14 June 2010

Silly Me

Yesterday was a pretty good day. It started out gloomy (both outside and in my heart). I hadn't slept much in the last few days so I was tired and that usually brings the inability to restrain emotions. I wasn't bitter or angry or even depressed, really, I was just tired and a little disappointed. The camp out didn't go the way I hoped and I felt discouraged about dating, finding a job, and some other things that have been on my mind.

I had an experience during Sacrament Meeting. I won't really expound here but I felt Heavenly Father close to me and I felt reassured that things will be okay. My life is in His hands, He hasn't forgotten me, He knows my situation and He's taking care of things.

We had a mingle after church and it was nice to sit and talk with some friends for a while. As we were getting ready to leave, a couple of girls walked up to me and asked if I knew the boundaries for the wards. I took them in to check the map in the clerk's office. Pacman, Z-ster and BMT were there just hanging out and chatting with Jones. I got pulled into the conversation too and ended up staying for over an hour.

Later at Ward Prayer I was delighted that Pacman and Z-ster both came. They are highly enjoyable company. I hope they stick around for a while...maybe they're the new guy friends I've been hoping for. Z-ster keeps talking about doing weekly movie nights and such. Pacman has mentioned a number of times that he needs to come play more often too. Last night was seriously the most fun I've had in a long time...it helped me to believe that I can be happy again and that the bitterness and cynicism I've been feeling won't last forever! I'm starting to melt and it's a beautiful thing :)
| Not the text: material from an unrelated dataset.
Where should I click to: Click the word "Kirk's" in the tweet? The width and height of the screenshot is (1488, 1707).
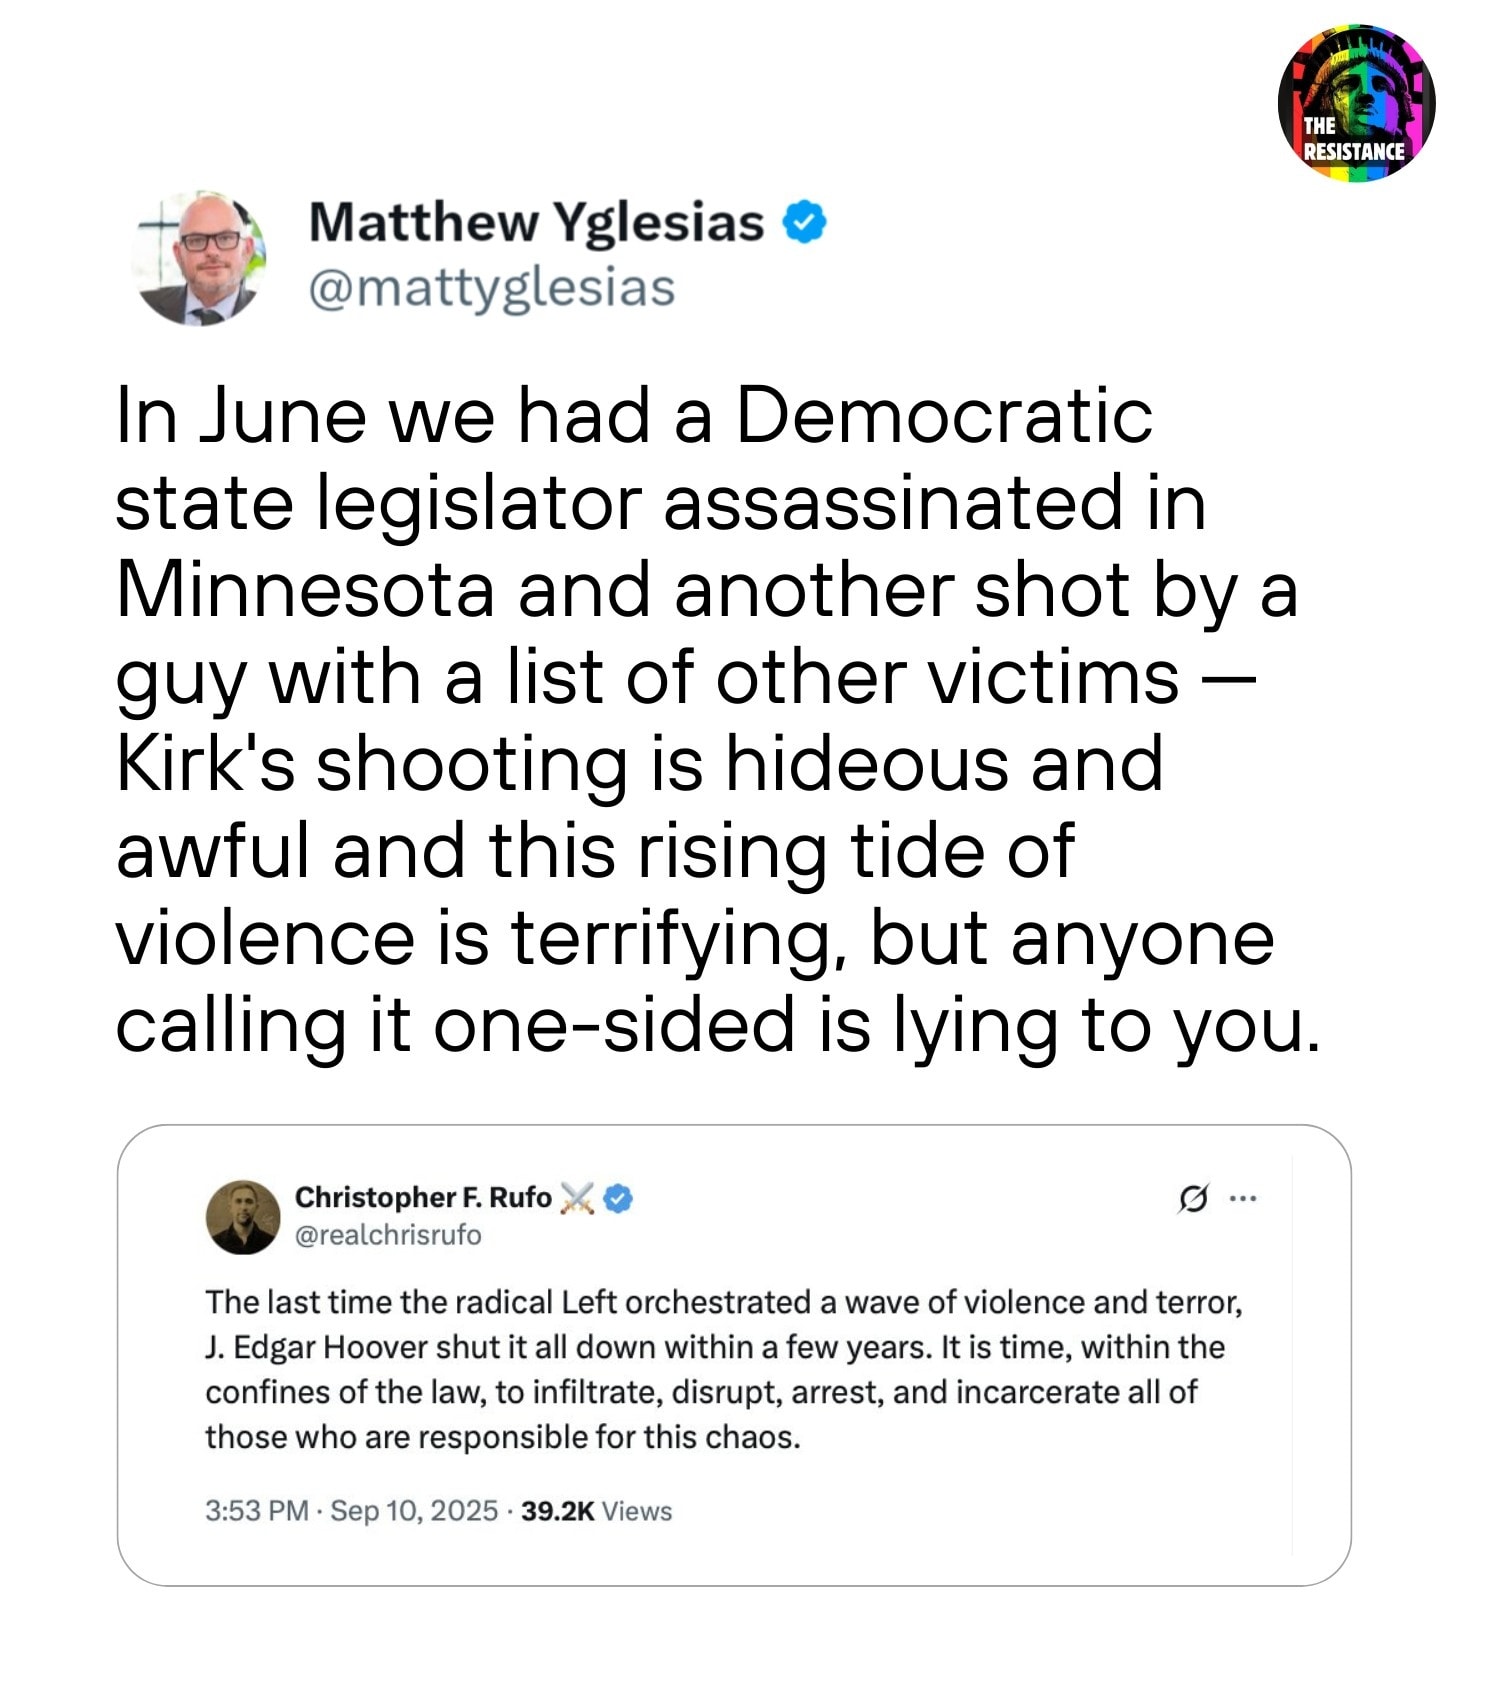[205, 764]
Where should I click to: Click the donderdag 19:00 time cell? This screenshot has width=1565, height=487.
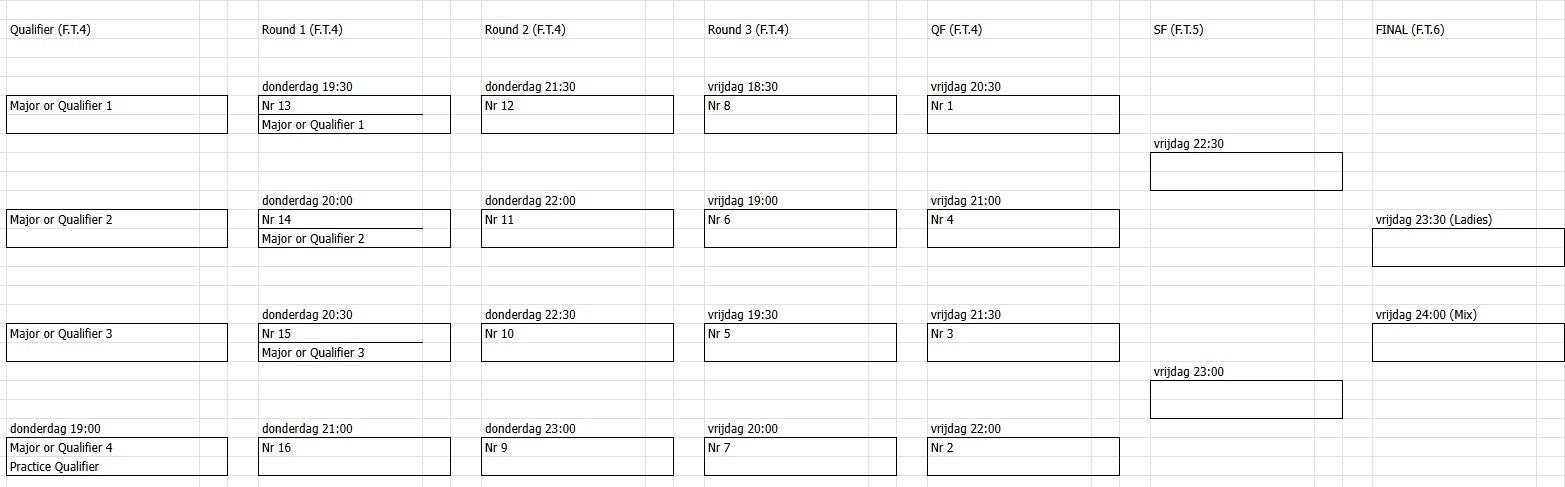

Right now I'm just looking for guy friends. I would like to date and have some fun but I'm not necessarily looking for a serious relationship (though I wouldn't deny it if one came along). I just miss the days of having a variety of good friends around. I adore The Artist and plan to continue being good friends with him, but what if he gets a girlfriend or something? I am not reliant on him for my happiness but it would be nice to have other guy friends around on a regular basis; just to mix things up a bit now and then.

Things are looking up. I still don't have a job but that will come when the time and the situation are right. Little Sis and I are going tomorrow to an employment resource to see if they can help us out at all. At least it's something.